Investing in private mortgages

Aug 10, 2020 | Aultrust Financial

Bank of Canada announced holding the key interest rate at 0.25% until at least 2023. In a candid press release the newly appointed Governor of Bank of Canada, Tiff Maclem, expressed the bank’s commitment to hold rates low in no uncertain terms: “It’s going to be a long climb out…” The 5 years Canadian bond is now yielding only 0.35%, down from 1.6% earlier in the year. The lower rates of interest have compressed yields in the bond market and stocks are subject to unprecedented volatility. So where do investors find value in these unprecedented times?

Private Mortgages

One asset class that has been largely overlooked is investing in private mortgages. Not only have they been incredibly reliable investments, but they are also growing in popularity and provide attractive returns. The returns can be on par or better than most dividend-paying stock on a risk-adjusted basis. Private mortgages have inherent benefits as an investment vehicle that makes them particularly suitable in times of uncertainty.

Income

Steady, monthly interest payments are a fantastic way to create passive income. Most private mortgage investments return between 6-9% and payout quarterly to investors, a highly attractive rate of return compared to most other fixed-income investments.

Security

Private mortgages are backed by physical property, allowing holders of the mortgage to foreclose and sell the asset to recover their funds in case of default. This is one of the strongest types of recourse for any investment, provided there is enough value in the underlying property.

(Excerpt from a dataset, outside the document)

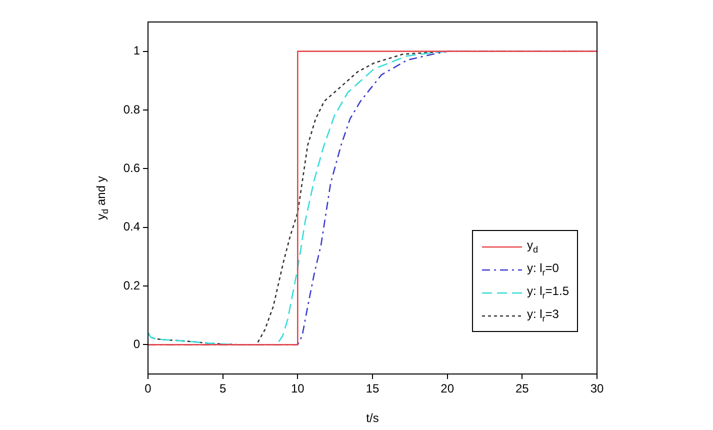 This screenshot has height=430, width=713. Describe the element at coordinates (372, 418) in the screenshot. I see `x-axis-title: t/s` at that location.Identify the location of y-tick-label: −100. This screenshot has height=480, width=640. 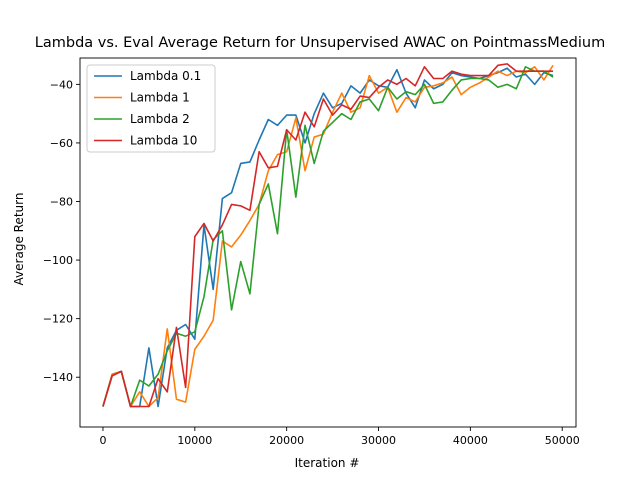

Depending on the investors’ risk tolerance and return objectives, private mortgages are secured by way of a mortgage registered on title in the 1st or 2nd position, which means the property can not be sold or transferred without first paying out all the mortgages. A good understanding of valuation and market trends is key to a suitable assessment of security.

Downside Protection

Private mortgages typically only lend up to 65-70% of the value of the underlying property, thereby creating a 30-35% cushion against market fluctuation. This margin also covers the cost of foreclosure and commissions in case of a forced sale. The structure will create inherent downside protection for the investment, ensuring the principal is well protected, a feature that is unique to this investment vehicle. A good understanding of valuation and market trends is key in a suitable assessment of security.

PrivateMortgages

Management

There are a variety of ways to invest in mortgages: individuals can source and invest direct opportunities, or they can rely on professional teams who aid investors in finding the right opportunity and suitably assess risks. Whether a direct investment or through mortgage funds or managers, experience in Real Estate finance, is a key factor when considering an investment in this asset class.

Tax Shelter Investment

Mortgage investments can be funneled through a tax-sheltered account such as a TFSA or RRSP for added tax benefits. This will allow individuals to defer or avoid taxation on the earnings which can add up to 40% to the total return.

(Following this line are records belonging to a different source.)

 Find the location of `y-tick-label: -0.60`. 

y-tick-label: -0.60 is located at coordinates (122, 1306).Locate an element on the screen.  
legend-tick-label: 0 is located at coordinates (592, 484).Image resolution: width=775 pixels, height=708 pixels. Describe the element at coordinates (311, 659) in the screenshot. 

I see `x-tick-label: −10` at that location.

Embedded inflation protection

Considering the underlying asset is physical real estate, there is inherent protection against inflation. The value of Real Estate typically increases in tandem with inflation and provides investors with effective protection against inflation by preserving the value of the underlying security.

Risk

The biggest drawback of investing in private mortgages is the lack of liquidity. However, as they are typically 12-18 month term investments, with proper planning liquidity risk could be mitigated by laddering strategies. Investing in larger mortgage funds also provides more liquidity but comes at the cost of management overhead.